[Start of Record extracts]

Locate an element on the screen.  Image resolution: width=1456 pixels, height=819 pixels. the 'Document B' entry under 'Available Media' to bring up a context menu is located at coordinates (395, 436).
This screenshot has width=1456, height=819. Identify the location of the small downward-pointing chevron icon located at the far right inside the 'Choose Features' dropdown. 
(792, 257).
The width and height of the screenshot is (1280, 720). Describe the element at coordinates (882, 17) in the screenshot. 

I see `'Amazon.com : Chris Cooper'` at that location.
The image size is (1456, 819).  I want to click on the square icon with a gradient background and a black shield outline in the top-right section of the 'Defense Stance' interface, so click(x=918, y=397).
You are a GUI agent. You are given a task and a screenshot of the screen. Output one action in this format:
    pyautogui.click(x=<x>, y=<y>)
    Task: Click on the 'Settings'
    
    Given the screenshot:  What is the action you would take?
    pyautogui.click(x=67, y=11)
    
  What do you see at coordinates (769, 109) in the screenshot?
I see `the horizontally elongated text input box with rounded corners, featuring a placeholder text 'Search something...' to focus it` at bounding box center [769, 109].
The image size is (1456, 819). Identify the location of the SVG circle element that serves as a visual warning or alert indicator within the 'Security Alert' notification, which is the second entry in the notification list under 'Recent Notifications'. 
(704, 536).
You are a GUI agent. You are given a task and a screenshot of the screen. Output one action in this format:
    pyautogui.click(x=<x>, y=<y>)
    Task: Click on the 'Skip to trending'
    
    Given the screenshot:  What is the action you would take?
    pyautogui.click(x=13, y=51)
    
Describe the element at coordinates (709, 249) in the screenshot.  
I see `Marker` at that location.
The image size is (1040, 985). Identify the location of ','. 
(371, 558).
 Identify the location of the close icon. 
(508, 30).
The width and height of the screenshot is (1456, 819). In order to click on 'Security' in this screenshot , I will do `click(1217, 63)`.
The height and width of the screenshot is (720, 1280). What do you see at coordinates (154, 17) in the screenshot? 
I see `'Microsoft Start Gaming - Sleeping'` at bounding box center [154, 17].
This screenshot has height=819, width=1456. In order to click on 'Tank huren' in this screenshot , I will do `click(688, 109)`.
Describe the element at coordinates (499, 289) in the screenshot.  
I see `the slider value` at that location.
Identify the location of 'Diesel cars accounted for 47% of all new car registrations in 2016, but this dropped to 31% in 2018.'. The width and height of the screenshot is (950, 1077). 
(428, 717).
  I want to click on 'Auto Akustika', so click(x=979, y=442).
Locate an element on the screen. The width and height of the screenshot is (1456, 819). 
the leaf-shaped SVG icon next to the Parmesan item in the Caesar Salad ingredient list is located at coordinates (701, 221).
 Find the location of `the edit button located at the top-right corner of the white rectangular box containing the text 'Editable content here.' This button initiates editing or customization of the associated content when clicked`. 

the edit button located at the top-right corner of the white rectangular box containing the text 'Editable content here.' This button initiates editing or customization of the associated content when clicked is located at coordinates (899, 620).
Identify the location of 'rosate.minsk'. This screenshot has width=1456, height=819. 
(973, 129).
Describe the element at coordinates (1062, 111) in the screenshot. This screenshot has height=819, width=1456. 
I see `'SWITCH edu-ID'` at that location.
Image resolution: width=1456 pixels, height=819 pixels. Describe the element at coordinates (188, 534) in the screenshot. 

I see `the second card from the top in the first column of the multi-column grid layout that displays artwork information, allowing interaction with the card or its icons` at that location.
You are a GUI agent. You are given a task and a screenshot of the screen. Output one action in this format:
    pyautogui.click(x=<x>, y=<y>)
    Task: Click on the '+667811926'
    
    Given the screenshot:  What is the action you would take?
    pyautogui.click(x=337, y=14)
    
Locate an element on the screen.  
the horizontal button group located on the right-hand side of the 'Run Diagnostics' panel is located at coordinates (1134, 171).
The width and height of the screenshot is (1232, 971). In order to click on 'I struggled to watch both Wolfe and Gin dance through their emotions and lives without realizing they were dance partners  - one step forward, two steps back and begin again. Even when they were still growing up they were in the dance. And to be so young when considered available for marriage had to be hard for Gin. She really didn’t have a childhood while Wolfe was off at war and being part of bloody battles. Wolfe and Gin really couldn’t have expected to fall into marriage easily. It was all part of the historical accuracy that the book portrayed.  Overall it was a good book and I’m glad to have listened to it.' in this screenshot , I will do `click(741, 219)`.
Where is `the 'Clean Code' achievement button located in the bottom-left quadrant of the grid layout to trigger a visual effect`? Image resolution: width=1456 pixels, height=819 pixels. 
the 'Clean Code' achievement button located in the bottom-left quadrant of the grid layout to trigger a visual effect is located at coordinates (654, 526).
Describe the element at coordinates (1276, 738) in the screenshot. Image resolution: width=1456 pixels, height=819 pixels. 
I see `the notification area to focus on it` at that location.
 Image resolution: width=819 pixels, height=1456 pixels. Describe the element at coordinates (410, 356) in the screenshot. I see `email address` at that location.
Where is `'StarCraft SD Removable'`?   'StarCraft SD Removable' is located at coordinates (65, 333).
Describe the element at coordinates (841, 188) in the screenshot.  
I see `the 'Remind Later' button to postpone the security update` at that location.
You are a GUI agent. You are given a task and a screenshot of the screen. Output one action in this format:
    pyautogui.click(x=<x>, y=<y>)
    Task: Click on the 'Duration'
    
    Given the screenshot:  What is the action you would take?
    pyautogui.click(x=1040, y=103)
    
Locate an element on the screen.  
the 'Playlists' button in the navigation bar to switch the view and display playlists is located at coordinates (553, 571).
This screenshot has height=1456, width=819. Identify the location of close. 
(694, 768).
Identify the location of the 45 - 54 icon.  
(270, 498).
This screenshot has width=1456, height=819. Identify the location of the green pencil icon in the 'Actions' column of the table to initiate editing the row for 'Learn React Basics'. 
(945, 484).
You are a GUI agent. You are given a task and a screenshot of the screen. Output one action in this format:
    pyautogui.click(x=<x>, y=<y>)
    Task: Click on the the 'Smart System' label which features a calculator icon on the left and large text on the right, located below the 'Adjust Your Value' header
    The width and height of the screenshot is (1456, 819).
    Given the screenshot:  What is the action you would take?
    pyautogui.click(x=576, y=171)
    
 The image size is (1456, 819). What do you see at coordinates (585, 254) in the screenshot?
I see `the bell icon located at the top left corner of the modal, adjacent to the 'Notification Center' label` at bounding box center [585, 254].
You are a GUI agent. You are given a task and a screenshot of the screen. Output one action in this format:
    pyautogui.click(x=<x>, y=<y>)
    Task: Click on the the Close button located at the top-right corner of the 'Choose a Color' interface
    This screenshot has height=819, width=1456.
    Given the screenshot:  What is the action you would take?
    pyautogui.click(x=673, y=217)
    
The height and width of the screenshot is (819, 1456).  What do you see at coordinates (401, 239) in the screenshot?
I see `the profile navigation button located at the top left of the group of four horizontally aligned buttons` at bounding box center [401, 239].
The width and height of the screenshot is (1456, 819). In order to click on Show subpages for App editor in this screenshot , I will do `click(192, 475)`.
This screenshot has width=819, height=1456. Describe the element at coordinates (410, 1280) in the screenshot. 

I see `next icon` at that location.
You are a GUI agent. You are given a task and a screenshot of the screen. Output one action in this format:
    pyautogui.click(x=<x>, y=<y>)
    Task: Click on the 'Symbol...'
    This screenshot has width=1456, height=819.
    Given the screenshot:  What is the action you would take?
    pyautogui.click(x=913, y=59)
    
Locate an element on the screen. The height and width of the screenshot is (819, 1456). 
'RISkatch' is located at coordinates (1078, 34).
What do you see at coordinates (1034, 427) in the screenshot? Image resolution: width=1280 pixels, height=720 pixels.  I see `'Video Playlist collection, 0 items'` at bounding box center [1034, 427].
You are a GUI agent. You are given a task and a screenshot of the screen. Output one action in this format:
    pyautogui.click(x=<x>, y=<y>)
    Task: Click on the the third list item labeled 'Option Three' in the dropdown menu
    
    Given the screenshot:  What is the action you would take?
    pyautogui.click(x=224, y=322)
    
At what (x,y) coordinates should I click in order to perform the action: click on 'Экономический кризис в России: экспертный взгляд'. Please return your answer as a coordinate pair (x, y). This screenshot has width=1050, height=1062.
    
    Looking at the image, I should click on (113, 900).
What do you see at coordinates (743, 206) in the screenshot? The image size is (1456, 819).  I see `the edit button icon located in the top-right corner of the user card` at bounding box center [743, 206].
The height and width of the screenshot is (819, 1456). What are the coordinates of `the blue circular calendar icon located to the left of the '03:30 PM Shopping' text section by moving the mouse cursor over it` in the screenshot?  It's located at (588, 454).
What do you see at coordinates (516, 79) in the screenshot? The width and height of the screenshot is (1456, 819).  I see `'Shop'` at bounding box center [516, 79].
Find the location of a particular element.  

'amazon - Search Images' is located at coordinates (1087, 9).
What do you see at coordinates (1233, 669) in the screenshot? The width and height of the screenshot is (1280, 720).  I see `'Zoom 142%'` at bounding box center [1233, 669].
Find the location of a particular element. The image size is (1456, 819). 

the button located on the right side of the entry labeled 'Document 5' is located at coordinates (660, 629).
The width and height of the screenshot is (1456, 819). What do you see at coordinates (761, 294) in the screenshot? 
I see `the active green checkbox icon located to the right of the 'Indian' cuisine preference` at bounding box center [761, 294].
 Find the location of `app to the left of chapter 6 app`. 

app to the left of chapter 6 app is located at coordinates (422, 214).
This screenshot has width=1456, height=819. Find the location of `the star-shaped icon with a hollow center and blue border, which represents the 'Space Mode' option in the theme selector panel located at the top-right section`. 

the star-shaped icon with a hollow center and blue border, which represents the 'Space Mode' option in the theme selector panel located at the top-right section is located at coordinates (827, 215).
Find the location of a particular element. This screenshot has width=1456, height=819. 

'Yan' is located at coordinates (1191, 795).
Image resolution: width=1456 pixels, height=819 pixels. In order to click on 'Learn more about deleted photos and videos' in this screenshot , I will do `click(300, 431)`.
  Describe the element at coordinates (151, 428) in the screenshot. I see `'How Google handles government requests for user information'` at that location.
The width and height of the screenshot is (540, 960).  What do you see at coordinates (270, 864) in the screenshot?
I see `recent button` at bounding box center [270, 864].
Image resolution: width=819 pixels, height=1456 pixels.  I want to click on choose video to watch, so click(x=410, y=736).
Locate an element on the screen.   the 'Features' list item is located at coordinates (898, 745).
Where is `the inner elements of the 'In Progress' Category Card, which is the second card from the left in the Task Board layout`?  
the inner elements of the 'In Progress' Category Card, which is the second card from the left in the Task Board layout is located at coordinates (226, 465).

[End of Record extracts]

■ **Your goal**
Reproduce the records above verbatim, starting at the line containing "The image size is (1040, 985)." and continuing through the line containing "the leaf-shaped SVG", with both of those lines included.

■ **Solution to the exercise**
The image size is (1040, 985). Identify the location of ','. 
(371, 558).
 Identify the location of the close icon. 
(508, 30).
The width and height of the screenshot is (1456, 819). In order to click on 'Security' in this screenshot , I will do `click(1217, 63)`.
The height and width of the screenshot is (720, 1280). What do you see at coordinates (154, 17) in the screenshot? 
I see `'Microsoft Start Gaming - Sleeping'` at bounding box center [154, 17].
This screenshot has height=819, width=1456. In order to click on 'Tank huren' in this screenshot , I will do `click(688, 109)`.
Describe the element at coordinates (499, 289) in the screenshot.  
I see `the slider value` at that location.
Identify the location of 'Diesel cars accounted for 47% of all new car registrations in 2016, but this dropped to 31% in 2018.'. The width and height of the screenshot is (950, 1077). 
(428, 717).
  I want to click on 'Auto Akustika', so click(x=979, y=442).
Locate an element on the screen. The width and height of the screenshot is (1456, 819). 
the leaf-shaped SVG icon next to the Parmesan item in the Caesar Salad ingredient list is located at coordinates (701, 221).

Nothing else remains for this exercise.